Segment Start: DATASET CONTENT
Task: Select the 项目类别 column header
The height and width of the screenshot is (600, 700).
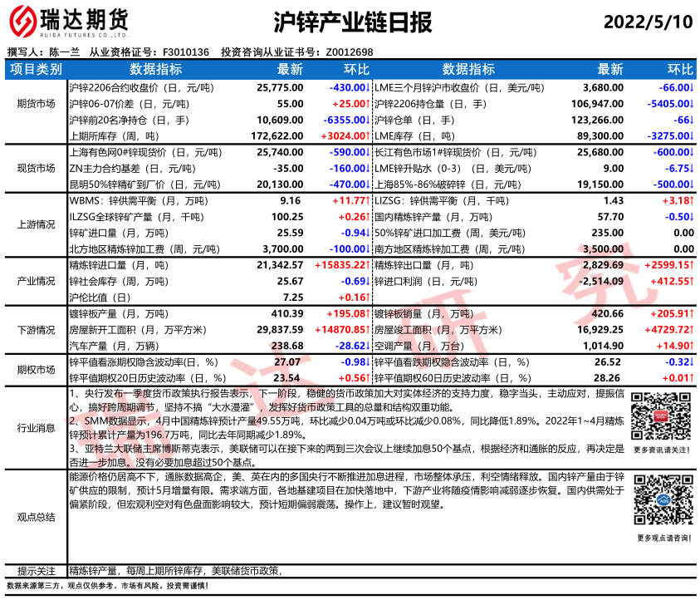Action: [x=36, y=69]

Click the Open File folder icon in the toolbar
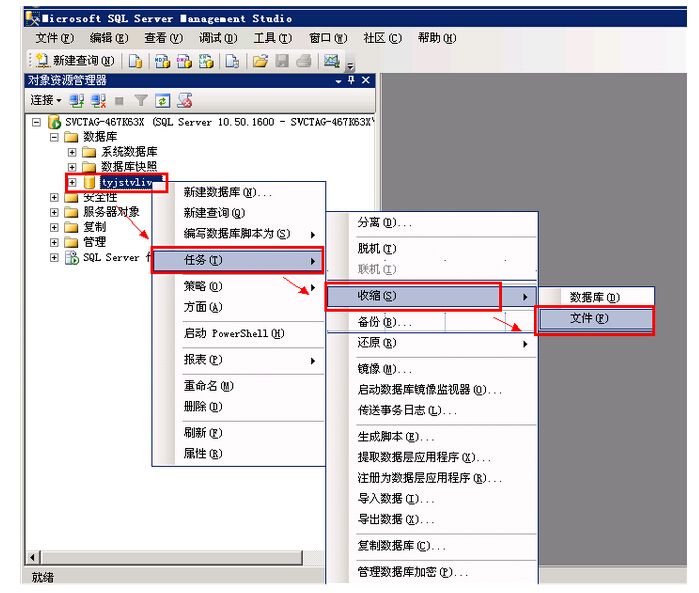tap(260, 61)
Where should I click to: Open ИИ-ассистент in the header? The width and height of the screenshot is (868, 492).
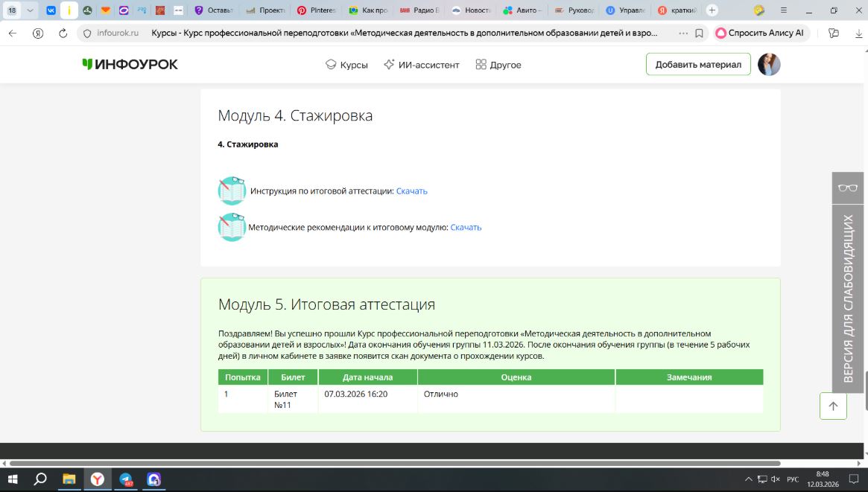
Segment End: DATASET CONTENT
WORK TO COMPLETE: Leaving the pictures out, give again word for word each line from the one holding "The height and" through the end of the records.

RESULT OF THIS TASK:
The height and width of the screenshot is (600, 700).
Action: [x=36, y=69]

Click the Open File folder icon in the toolbar
tap(260, 61)
Where should I click to: Open ИИ-ассистент in the header? The width and height of the screenshot is (868, 492).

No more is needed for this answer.